- **PASSAGE TO READ**

● ● ●

Saturday, January 29, 2011

Unrecognized Miracles

In the waiting room at the pediatrician's office this past week, there were two boys, each about two years old, also waiting to see the doctor. As we waited, the boys had fun pushing small, baby-sized chairs around the waiting room, sliding them along the floor as though they were walkers. Mylo sat on my wife's lap staring at them with great interest. At five months old he's not yet able to walk, but he is developing in leaps and bounds (two teeth already in) and I'm sure that in the blink of my eyes he'll be sliding chairs around waiting rooms, too. He watched the two older boys, seemingly fascinated by their limitless physical capabilities.

I've never had more respect, more amazement and more awe at the incredibly sophisticated physics of our bodies that we take for granted everyday. After slithering out of the primordial soup, we have evolved into upright bipeds that balance ourselves on two legs, walk around, open doors, sit down and stand up... mindless tasks that I now see as unrecognized miracles. I imagine an alternate universe in which we flounder around in the dirt, like a fish taken out of a pond, because whatever electrical charge, whatever gene mutation, whatever little enzyme alteration or inexplicable thing that happened that allows us to stand upright and balanced, hasn't taken place. We crawl around on our bellies, accomplishing only those things that a supine species like ours can do: building mud huts, eating meals of berries and nuts, and growing massive callouses on our knees. 

As a newborn Mylo was helpless (as I imagine all newborns are). He didn't have a blink reflex, much less any awareness of what was going on around him. In five and a half months time he has grown into a little wrestler, twisting his head from side to side in order to take in whatever is going on around him. He grabs most everything within his orbit and quickly deposits it into his mouth. He kicks relentlessly, as though swimming in the air. He screams with excitement, shouts with joy, laughs out loud when I change his diaper, and yells in overly-dramatic frustration when I try to pick his nose.  He has, in short, developed into a little person with likes and dislikes, a huge interest in the world around him, and a great love in his heart.

● ● ●

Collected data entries
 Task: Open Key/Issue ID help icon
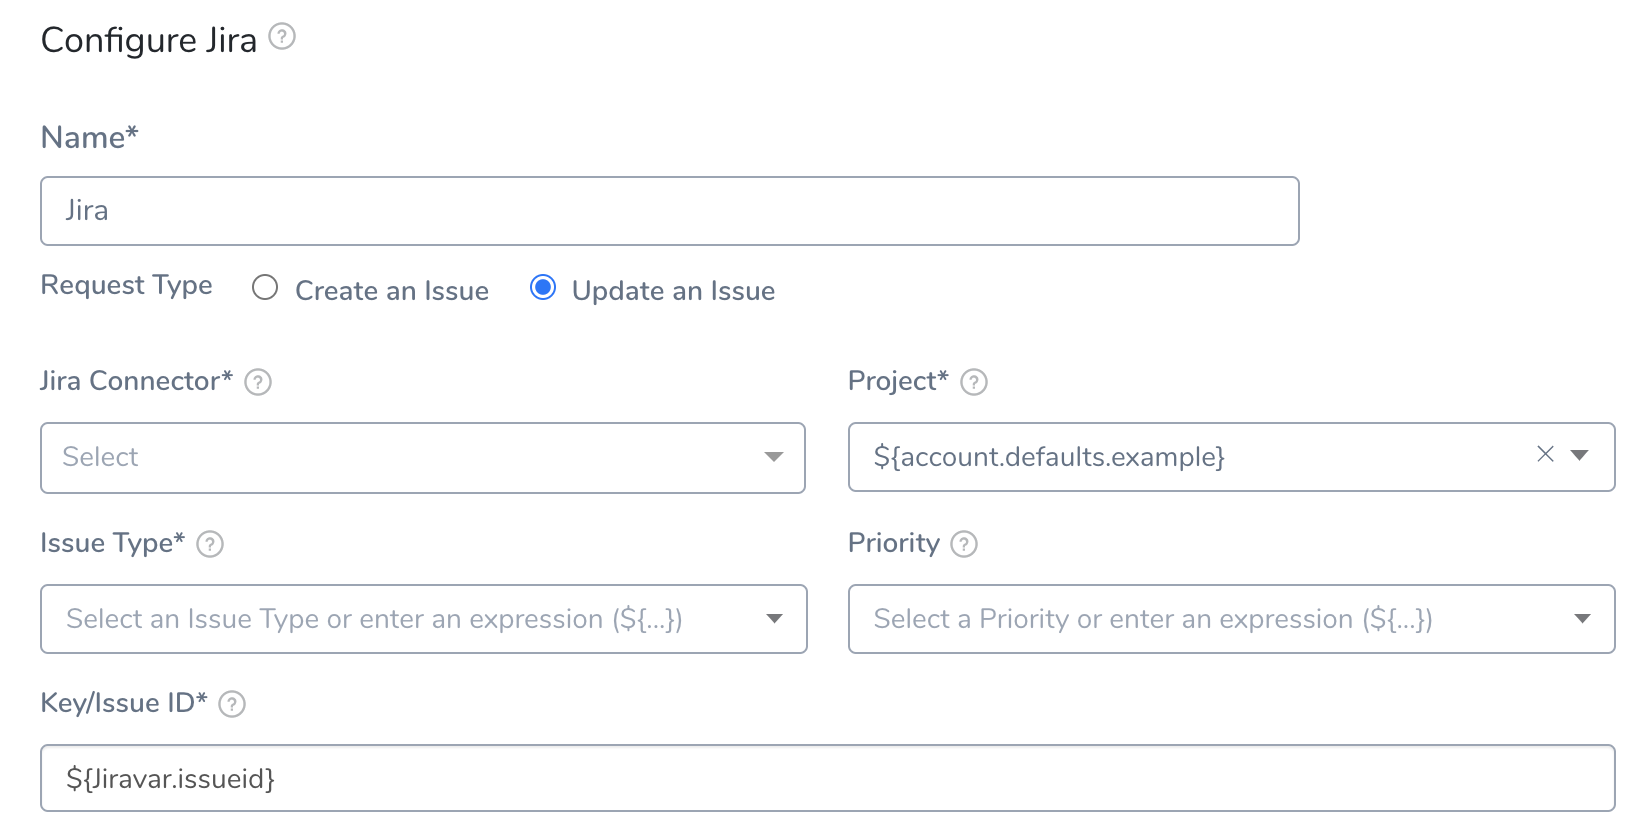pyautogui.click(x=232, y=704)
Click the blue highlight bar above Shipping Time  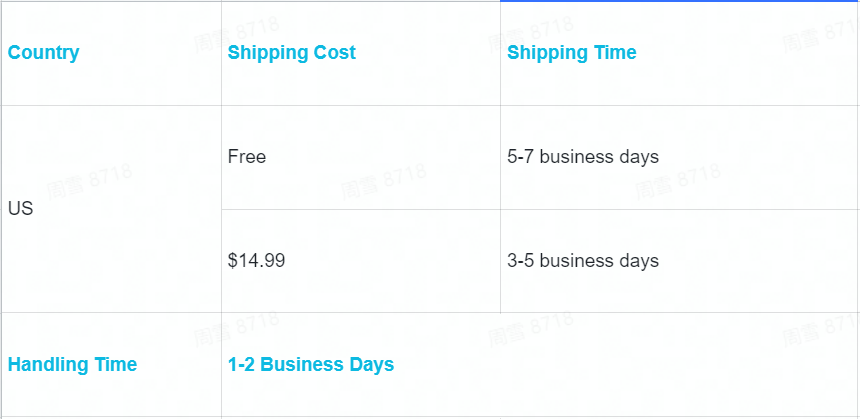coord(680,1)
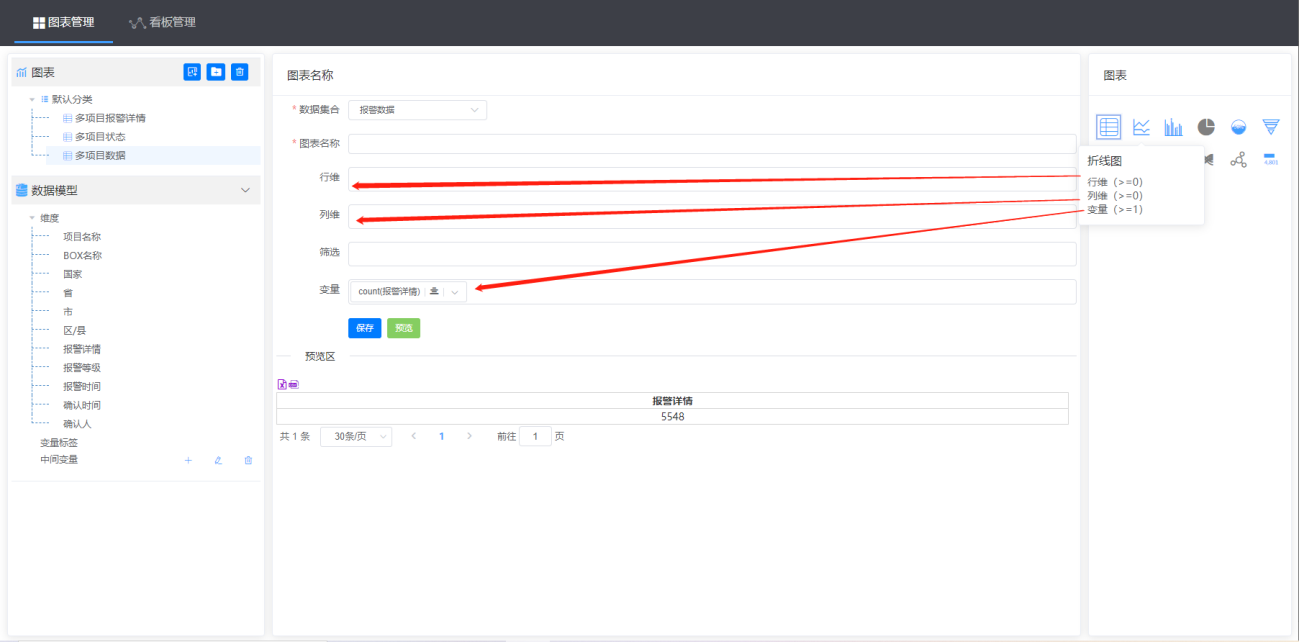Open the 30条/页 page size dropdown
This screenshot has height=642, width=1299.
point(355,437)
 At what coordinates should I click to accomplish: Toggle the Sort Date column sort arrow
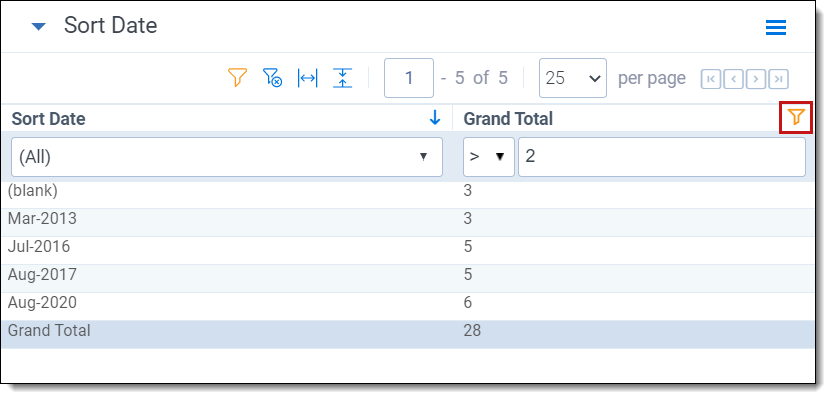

● ● ●

- **WHAT YOU NEED TO DO**
1. In the post about unrecognized miracles, how many teeth does Mylo already have?
2. Write the next part of the post about unrecognized miracles, picking up after its final paragraph.

- **RESPONSES PER TASK**
1. Two teeth.

2.
The physics of it all are absolutely mind-blowing. Day by day I watch his body grow, and his mind develop, and his personality emerge. Friends with grown children always caution me how quickly it all goes by, and surely they are right if the last five and a half months are any kind of measuring stick. In no time at all he'll be walking, and then talking, and then going to school... and then (much to my wife's chagrin), he'll become a man and have a life. Much of that development will undoubtedly be my responsibility. But as I watch him grow before me I'm struck by how much of it isn't. Yes, I stand beside him smiling, whispering 'yes' and giving him kisses, but his growth and development, up to this point anyway, seem to be largely governed by some prearranged agreement between nature and his individual genetics. Which isn't to say that I'm inconsequential-- I know that I'm not-- only that I'm in awe of how much is contributed from elsewhere. Awestruck and, I suppose, grateful.